Problem to solve ->
Reproduce all of the data that follows line for line, keeping every character and space unchanged.

Recorded data ->
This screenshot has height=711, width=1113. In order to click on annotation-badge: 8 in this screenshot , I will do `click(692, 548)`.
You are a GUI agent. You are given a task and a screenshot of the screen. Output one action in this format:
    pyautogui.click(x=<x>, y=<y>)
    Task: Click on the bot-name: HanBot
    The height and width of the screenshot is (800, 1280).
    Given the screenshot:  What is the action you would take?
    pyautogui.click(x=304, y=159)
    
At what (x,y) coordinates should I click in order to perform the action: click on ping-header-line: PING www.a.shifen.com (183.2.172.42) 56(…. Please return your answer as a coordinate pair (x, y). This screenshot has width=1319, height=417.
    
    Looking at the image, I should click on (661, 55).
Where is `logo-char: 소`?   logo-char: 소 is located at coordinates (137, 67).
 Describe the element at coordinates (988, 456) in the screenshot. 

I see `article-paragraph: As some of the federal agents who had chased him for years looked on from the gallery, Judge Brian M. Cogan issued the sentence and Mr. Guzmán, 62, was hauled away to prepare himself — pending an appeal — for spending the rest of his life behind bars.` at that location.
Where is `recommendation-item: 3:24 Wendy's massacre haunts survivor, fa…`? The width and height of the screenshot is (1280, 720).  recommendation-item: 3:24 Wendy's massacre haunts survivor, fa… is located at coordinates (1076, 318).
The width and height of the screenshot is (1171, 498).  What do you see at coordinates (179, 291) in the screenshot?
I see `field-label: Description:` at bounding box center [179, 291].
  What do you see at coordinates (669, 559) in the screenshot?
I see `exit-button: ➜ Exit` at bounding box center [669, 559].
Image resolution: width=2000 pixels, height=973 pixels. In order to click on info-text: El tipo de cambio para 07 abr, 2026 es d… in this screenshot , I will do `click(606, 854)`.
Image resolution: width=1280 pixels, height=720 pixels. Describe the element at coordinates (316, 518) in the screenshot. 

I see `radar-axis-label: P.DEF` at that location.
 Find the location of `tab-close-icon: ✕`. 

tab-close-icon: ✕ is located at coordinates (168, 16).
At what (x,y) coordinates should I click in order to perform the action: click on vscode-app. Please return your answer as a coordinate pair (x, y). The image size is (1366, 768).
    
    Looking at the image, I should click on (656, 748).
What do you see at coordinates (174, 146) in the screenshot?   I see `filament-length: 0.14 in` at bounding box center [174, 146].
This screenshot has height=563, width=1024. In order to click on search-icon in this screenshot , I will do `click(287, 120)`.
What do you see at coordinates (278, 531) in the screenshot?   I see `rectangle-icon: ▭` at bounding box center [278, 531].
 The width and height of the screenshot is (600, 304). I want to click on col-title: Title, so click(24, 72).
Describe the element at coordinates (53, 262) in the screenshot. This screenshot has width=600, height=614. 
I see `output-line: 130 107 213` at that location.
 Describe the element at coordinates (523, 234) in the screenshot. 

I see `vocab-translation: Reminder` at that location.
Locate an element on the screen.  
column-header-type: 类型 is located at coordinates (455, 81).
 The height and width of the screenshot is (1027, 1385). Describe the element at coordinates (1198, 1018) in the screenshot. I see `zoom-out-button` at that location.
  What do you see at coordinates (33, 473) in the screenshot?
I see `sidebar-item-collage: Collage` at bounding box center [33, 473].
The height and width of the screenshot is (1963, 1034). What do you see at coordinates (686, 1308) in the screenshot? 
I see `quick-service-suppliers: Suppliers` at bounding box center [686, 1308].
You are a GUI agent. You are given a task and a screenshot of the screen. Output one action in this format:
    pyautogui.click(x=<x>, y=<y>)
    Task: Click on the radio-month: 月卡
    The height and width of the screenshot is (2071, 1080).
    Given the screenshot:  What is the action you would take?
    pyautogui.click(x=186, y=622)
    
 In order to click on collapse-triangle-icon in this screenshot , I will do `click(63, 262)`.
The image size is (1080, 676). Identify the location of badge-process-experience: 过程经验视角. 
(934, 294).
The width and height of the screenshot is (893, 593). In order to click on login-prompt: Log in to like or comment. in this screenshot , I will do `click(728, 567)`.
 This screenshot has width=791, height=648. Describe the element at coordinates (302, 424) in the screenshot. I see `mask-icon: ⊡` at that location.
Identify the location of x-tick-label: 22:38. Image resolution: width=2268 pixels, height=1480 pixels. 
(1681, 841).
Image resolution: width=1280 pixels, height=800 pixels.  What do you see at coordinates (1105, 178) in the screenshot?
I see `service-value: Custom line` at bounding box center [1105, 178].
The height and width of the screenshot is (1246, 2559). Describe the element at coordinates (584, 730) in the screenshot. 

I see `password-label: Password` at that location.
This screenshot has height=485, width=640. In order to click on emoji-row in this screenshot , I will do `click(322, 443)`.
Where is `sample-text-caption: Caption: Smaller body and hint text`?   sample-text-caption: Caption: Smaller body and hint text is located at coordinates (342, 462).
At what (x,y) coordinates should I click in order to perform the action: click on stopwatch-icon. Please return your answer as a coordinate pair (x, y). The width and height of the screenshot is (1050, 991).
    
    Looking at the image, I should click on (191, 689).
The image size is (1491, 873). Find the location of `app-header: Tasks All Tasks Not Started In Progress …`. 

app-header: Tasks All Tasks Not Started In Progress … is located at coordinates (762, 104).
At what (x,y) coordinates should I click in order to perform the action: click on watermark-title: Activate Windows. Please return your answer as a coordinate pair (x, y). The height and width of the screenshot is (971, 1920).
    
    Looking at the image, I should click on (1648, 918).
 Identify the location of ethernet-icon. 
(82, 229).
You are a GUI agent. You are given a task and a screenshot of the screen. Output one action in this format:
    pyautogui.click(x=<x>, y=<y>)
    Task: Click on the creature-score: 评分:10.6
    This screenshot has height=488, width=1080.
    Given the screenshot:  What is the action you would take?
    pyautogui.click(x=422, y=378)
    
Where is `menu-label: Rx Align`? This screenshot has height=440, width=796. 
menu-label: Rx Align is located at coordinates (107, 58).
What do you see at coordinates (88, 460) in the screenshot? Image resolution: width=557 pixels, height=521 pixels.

Response to the exercise ->
This screenshot has height=711, width=1113. In order to click on annotation-badge: 8 in this screenshot , I will do `click(692, 548)`.
You are a GUI agent. You are given a task and a screenshot of the screen. Output one action in this format:
    pyautogui.click(x=<x>, y=<y>)
    Task: Click on the bot-name: HanBot
    The height and width of the screenshot is (800, 1280).
    Given the screenshot:  What is the action you would take?
    pyautogui.click(x=304, y=159)
    
At what (x,y) coordinates should I click in order to perform the action: click on ping-header-line: PING www.a.shifen.com (183.2.172.42) 56(…. Please return your answer as a coordinate pair (x, y). This screenshot has width=1319, height=417.
    
    Looking at the image, I should click on (661, 55).
Where is `logo-char: 소`?   logo-char: 소 is located at coordinates (137, 67).
 Describe the element at coordinates (988, 456) in the screenshot. 

I see `article-paragraph: As some of the federal agents who had chased him for years looked on from the gallery, Judge Brian M. Cogan issued the sentence and Mr. Guzmán, 62, was hauled away to prepare himself — pending an appeal — for spending the rest of his life behind bars.` at that location.
Where is `recommendation-item: 3:24 Wendy's massacre haunts survivor, fa…`? The width and height of the screenshot is (1280, 720).  recommendation-item: 3:24 Wendy's massacre haunts survivor, fa… is located at coordinates (1076, 318).
The width and height of the screenshot is (1171, 498).  What do you see at coordinates (179, 291) in the screenshot?
I see `field-label: Description:` at bounding box center [179, 291].
  What do you see at coordinates (669, 559) in the screenshot?
I see `exit-button: ➜ Exit` at bounding box center [669, 559].
Image resolution: width=2000 pixels, height=973 pixels. In order to click on info-text: El tipo de cambio para 07 abr, 2026 es d… in this screenshot , I will do `click(606, 854)`.
Image resolution: width=1280 pixels, height=720 pixels. Describe the element at coordinates (316, 518) in the screenshot. 

I see `radar-axis-label: P.DEF` at that location.
 Find the location of `tab-close-icon: ✕`. 

tab-close-icon: ✕ is located at coordinates (168, 16).
At what (x,y) coordinates should I click in order to perform the action: click on vscode-app. Please return your answer as a coordinate pair (x, y). The image size is (1366, 768).
    
    Looking at the image, I should click on (656, 748).
What do you see at coordinates (174, 146) in the screenshot?   I see `filament-length: 0.14 in` at bounding box center [174, 146].
This screenshot has height=563, width=1024. In order to click on search-icon in this screenshot , I will do `click(287, 120)`.
What do you see at coordinates (278, 531) in the screenshot?   I see `rectangle-icon: ▭` at bounding box center [278, 531].
 The width and height of the screenshot is (600, 304). I want to click on col-title: Title, so click(24, 72).
Describe the element at coordinates (53, 262) in the screenshot. This screenshot has width=600, height=614. 
I see `output-line: 130 107 213` at that location.
 Describe the element at coordinates (523, 234) in the screenshot. 

I see `vocab-translation: Reminder` at that location.
Locate an element on the screen.  
column-header-type: 类型 is located at coordinates (455, 81).
 The height and width of the screenshot is (1027, 1385). Describe the element at coordinates (1198, 1018) in the screenshot. I see `zoom-out-button` at that location.
  What do you see at coordinates (33, 473) in the screenshot?
I see `sidebar-item-collage: Collage` at bounding box center [33, 473].
The height and width of the screenshot is (1963, 1034). What do you see at coordinates (686, 1308) in the screenshot? 
I see `quick-service-suppliers: Suppliers` at bounding box center [686, 1308].
You are a GUI agent. You are given a task and a screenshot of the screen. Output one action in this format:
    pyautogui.click(x=<x>, y=<y>)
    Task: Click on the radio-month: 月卡
    The height and width of the screenshot is (2071, 1080).
    Given the screenshot:  What is the action you would take?
    pyautogui.click(x=186, y=622)
    
 In order to click on collapse-triangle-icon in this screenshot , I will do `click(63, 262)`.
The image size is (1080, 676). Identify the location of badge-process-experience: 过程经验视角. 
(934, 294).
The width and height of the screenshot is (893, 593). In order to click on login-prompt: Log in to like or comment. in this screenshot , I will do `click(728, 567)`.
 This screenshot has width=791, height=648. Describe the element at coordinates (302, 424) in the screenshot. I see `mask-icon: ⊡` at that location.
Identify the location of x-tick-label: 22:38. Image resolution: width=2268 pixels, height=1480 pixels. 
(1681, 841).
Image resolution: width=1280 pixels, height=800 pixels.  What do you see at coordinates (1105, 178) in the screenshot?
I see `service-value: Custom line` at bounding box center [1105, 178].
The height and width of the screenshot is (1246, 2559). Describe the element at coordinates (584, 730) in the screenshot. 

I see `password-label: Password` at that location.
This screenshot has height=485, width=640. In order to click on emoji-row in this screenshot , I will do `click(322, 443)`.
Where is `sample-text-caption: Caption: Smaller body and hint text`?   sample-text-caption: Caption: Smaller body and hint text is located at coordinates (342, 462).
At what (x,y) coordinates should I click in order to perform the action: click on stopwatch-icon. Please return your answer as a coordinate pair (x, y). The width and height of the screenshot is (1050, 991).
    
    Looking at the image, I should click on (191, 689).
The image size is (1491, 873). Find the location of `app-header: Tasks All Tasks Not Started In Progress …`. 

app-header: Tasks All Tasks Not Started In Progress … is located at coordinates (762, 104).
At what (x,y) coordinates should I click in order to perform the action: click on watermark-title: Activate Windows. Please return your answer as a coordinate pair (x, y). The height and width of the screenshot is (971, 1920).
    
    Looking at the image, I should click on (1648, 918).
 Identify the location of ethernet-icon. 
(82, 229).
You are a GUI agent. You are given a task and a screenshot of the screen. Output one action in this format:
    pyautogui.click(x=<x>, y=<y>)
    Task: Click on the creature-score: 评分:10.6
    This screenshot has height=488, width=1080.
    Given the screenshot:  What is the action you would take?
    pyautogui.click(x=422, y=378)
    
Where is `menu-label: Rx Align`? This screenshot has height=440, width=796. 
menu-label: Rx Align is located at coordinates (107, 58).
What do you see at coordinates (88, 460) in the screenshot? Image resolution: width=557 pixels, height=521 pixels.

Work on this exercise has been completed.